## Study text

== Segment start ==

According to the latest rumors, both AMD and Nvidia will likely launch in September. However, newer reports suggest that the launch of the Radeon RX 7000 series has been pushed back to Q4, 2022.
Based on Nvidia's 'Ada Lovelace' architecture, the RTX 40-series cards will be upgraded over the RTX 30-series GPUs that form Nvidia's current graphics card lineup. The GPUs will compete with not only AMD's forthcoming RX 7000-series cards but also Intel's Arc Alchemist GPUs, which are also expected to launch later this summer.
Prolific tipster kopite7kimi has claimed that Nvidia's Ada Lovelace (RTX 40-series) graphics cards will come out in early Q3, 2022. That tweet on Sunday led many social media s and news outlets to speculate that the cards might appear at Gamescom in August or even later this month at Computex, which is all set to make a return this year following a two-year hiatus due to Covid. However, in another tweet earlier today, kopite7kimi specified that the cards would launch in mid-July, which means gamers will have just two more months to wait before finding out all about the new GPUs. There's no word yet on which cards in the RTX 40-series will launch first, but speculations suggest that Nvidia will initially release the high-end models, including the RTX 4090, RTX 4080 and RTX 4070, before rolling out the entry-level RTX 4060 and RTX 4050 SKUs.

== Segment end ==

## Available data
== Segment start ==

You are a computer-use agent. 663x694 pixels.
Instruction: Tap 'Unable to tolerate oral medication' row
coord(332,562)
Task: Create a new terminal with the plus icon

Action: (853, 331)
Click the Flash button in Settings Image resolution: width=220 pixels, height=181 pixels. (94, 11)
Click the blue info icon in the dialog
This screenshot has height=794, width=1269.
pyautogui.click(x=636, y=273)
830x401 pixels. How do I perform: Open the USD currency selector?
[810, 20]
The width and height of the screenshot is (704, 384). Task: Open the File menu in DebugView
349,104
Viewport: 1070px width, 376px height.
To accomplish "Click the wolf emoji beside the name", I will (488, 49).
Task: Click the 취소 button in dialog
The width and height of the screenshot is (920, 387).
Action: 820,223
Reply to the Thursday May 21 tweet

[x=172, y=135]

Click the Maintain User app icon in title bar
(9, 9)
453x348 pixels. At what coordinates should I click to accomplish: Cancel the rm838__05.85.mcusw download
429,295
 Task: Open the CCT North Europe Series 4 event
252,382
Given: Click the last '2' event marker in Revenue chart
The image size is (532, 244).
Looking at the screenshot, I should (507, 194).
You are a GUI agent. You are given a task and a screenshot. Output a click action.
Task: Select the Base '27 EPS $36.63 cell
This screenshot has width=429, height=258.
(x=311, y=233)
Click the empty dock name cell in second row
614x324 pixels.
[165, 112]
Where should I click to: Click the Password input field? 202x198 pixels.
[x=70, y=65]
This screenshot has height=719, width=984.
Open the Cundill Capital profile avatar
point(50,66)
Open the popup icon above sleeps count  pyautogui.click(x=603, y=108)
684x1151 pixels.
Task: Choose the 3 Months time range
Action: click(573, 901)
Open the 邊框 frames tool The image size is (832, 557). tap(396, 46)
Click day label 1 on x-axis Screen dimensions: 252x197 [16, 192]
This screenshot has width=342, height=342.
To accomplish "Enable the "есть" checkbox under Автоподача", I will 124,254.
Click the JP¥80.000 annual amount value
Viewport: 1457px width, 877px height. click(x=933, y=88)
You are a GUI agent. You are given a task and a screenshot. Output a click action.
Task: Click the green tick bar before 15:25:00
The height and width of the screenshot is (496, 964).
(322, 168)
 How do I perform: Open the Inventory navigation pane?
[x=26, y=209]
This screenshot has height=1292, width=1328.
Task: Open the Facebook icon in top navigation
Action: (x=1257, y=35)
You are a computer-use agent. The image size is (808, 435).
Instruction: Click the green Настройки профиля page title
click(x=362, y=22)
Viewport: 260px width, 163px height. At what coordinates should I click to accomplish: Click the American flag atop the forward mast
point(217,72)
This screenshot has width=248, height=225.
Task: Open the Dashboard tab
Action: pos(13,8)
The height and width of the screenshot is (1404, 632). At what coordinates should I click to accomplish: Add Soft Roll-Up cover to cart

== Segment end ==

## What to do
A: Please reproduce the graphics card article from "According to the" up to and including "later this summer.".
B: Answer these questions from the graphics card article:
(i) Which Nvidia architecture are the RTX 40-series cards based on?
(ii) To which quarter has the launch of the Radeon RX 7000 series reportedly been pushed back?
(iii) According to the tipster's tweet from earlier today, when would the cards launch?
C: List every individual RTX 40-series card model that the graphics card article names.
Answer using only the article on the upcoming graphics cards.

## Replies
A:
According to the latest rumors, both AMD and Nvidia will likely launch in September. However, newer reports suggest that the launch of the Radeon RX 7000 series has been pushed back to Q4, 2022.
Based on Nvidia's 'Ada Lovelace' architecture, the RTX 40-series cards will be upgraded over the RTX 30-series GPUs that form Nvidia's current graphics card lineup. The GPUs will compete with not only AMD's forthcoming RX 7000-series cards but also Intel's Arc Alchemist GPUs, which are also expected to launch later this summer.

B:
(i) Ada Lovelace
(ii) Q4, 2022
(iii) Mid-July

C: RTX 4090, RTX 4080, RTX 4070, RTX 4060, RTX 4050